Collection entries
────────────────────────────────────────

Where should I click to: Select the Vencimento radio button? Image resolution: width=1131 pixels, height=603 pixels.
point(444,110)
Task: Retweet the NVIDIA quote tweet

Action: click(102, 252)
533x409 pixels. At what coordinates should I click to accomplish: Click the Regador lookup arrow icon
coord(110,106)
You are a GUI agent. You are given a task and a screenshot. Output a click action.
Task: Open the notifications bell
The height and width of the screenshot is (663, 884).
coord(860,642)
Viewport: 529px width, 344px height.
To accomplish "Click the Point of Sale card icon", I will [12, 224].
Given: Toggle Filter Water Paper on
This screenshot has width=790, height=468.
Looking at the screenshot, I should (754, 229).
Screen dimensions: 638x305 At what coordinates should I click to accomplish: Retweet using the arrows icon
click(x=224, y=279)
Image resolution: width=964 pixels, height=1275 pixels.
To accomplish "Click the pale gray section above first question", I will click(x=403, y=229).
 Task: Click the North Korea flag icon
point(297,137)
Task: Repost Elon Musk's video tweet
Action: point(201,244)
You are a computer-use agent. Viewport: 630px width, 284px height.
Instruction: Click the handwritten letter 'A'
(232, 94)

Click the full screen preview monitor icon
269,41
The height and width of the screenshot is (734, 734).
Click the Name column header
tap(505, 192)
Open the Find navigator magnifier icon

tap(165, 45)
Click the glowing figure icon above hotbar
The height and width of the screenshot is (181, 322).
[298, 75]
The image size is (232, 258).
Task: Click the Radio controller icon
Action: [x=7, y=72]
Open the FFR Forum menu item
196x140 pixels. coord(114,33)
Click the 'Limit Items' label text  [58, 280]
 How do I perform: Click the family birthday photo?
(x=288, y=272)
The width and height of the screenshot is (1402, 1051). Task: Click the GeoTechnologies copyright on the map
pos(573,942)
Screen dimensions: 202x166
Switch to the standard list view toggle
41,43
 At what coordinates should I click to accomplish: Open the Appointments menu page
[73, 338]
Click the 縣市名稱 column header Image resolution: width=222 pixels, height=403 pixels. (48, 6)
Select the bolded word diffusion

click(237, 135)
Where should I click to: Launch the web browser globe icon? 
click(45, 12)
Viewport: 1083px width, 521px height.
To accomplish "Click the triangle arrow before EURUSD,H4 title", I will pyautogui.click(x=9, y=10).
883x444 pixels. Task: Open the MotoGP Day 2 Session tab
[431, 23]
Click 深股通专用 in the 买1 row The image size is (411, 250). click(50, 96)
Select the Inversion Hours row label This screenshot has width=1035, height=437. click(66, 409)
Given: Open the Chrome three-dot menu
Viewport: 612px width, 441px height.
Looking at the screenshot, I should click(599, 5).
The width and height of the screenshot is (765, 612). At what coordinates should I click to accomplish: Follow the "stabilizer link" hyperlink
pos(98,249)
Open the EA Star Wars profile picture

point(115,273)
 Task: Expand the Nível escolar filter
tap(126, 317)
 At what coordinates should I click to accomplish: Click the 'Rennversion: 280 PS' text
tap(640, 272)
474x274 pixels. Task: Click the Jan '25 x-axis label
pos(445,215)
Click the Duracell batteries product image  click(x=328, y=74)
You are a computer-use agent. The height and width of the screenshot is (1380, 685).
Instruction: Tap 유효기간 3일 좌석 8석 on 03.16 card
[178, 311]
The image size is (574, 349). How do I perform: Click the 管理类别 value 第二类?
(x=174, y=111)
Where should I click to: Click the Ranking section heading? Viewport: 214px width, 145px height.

────────────────────────────────────────

> [Exercise instructions] Print every line of the records above without a single difference.

> [Exercise output]
Where should I click to: Select the Vencimento radio button? Image resolution: width=1131 pixels, height=603 pixels.
point(444,110)
Task: Retweet the NVIDIA quote tweet

Action: click(102, 252)
533x409 pixels. At what coordinates should I click to accomplish: Click the Regador lookup arrow icon
coord(110,106)
You are a GUI agent. You are given a task and a screenshot. Output a click action.
Task: Open the notifications bell
The height and width of the screenshot is (663, 884).
coord(860,642)
Viewport: 529px width, 344px height.
To accomplish "Click the Point of Sale card icon", I will [12, 224].
Given: Toggle Filter Water Paper on
This screenshot has width=790, height=468.
Looking at the screenshot, I should (754, 229).
Screen dimensions: 638x305 At what coordinates should I click to accomplish: Retweet using the arrows icon
click(x=224, y=279)
Image resolution: width=964 pixels, height=1275 pixels.
To accomplish "Click the pale gray section above first question", I will click(x=403, y=229).
 Task: Click the North Korea flag icon
point(297,137)
Task: Repost Elon Musk's video tweet
Action: point(201,244)
You are a computer-use agent. Viewport: 630px width, 284px height.
Instruction: Click the handwritten letter 'A'
(232, 94)

Click the full screen preview monitor icon
269,41
The height and width of the screenshot is (734, 734).
Click the Name column header
tap(505, 192)
Open the Find navigator magnifier icon

tap(165, 45)
Click the glowing figure icon above hotbar
The height and width of the screenshot is (181, 322).
[298, 75]
The image size is (232, 258).
Task: Click the Radio controller icon
Action: [x=7, y=72]
Open the FFR Forum menu item
196x140 pixels. coord(114,33)
Click the 'Limit Items' label text  [58, 280]
 How do I perform: Click the family birthday photo?
(x=288, y=272)
The width and height of the screenshot is (1402, 1051). Task: Click the GeoTechnologies copyright on the map
pos(573,942)
Screen dimensions: 202x166
Switch to the standard list view toggle
41,43
 At what coordinates should I click to accomplish: Open the Appointments menu page
[73, 338]
Click the 縣市名稱 column header Image resolution: width=222 pixels, height=403 pixels. (48, 6)
Select the bolded word diffusion

click(237, 135)
Where should I click to: Launch the web browser globe icon? 
click(45, 12)
Viewport: 1083px width, 521px height.
To accomplish "Click the triangle arrow before EURUSD,H4 title", I will pyautogui.click(x=9, y=10).
883x444 pixels. Task: Open the MotoGP Day 2 Session tab
[431, 23]
Click 深股通专用 in the 买1 row The image size is (411, 250). click(50, 96)
Select the Inversion Hours row label This screenshot has width=1035, height=437. click(66, 409)
Given: Open the Chrome three-dot menu
Viewport: 612px width, 441px height.
Looking at the screenshot, I should click(599, 5).
The width and height of the screenshot is (765, 612). At what coordinates should I click to accomplish: Follow the "stabilizer link" hyperlink
pos(98,249)
Open the EA Star Wars profile picture

point(115,273)
 Task: Expand the Nível escolar filter
tap(126, 317)
 At what coordinates should I click to accomplish: Click the 'Rennversion: 280 PS' text
tap(640, 272)
474x274 pixels. Task: Click the Jan '25 x-axis label
pos(445,215)
Click the Duracell batteries product image  click(x=328, y=74)
You are a computer-use agent. The height and width of the screenshot is (1380, 685).
Instruction: Tap 유효기간 3일 좌석 8석 on 03.16 card
[178, 311]
The image size is (574, 349). How do I perform: Click the 管理类别 value 第二类?
(x=174, y=111)
Where should I click to: Click the Ranking section heading? Viewport: 214px width, 145px height.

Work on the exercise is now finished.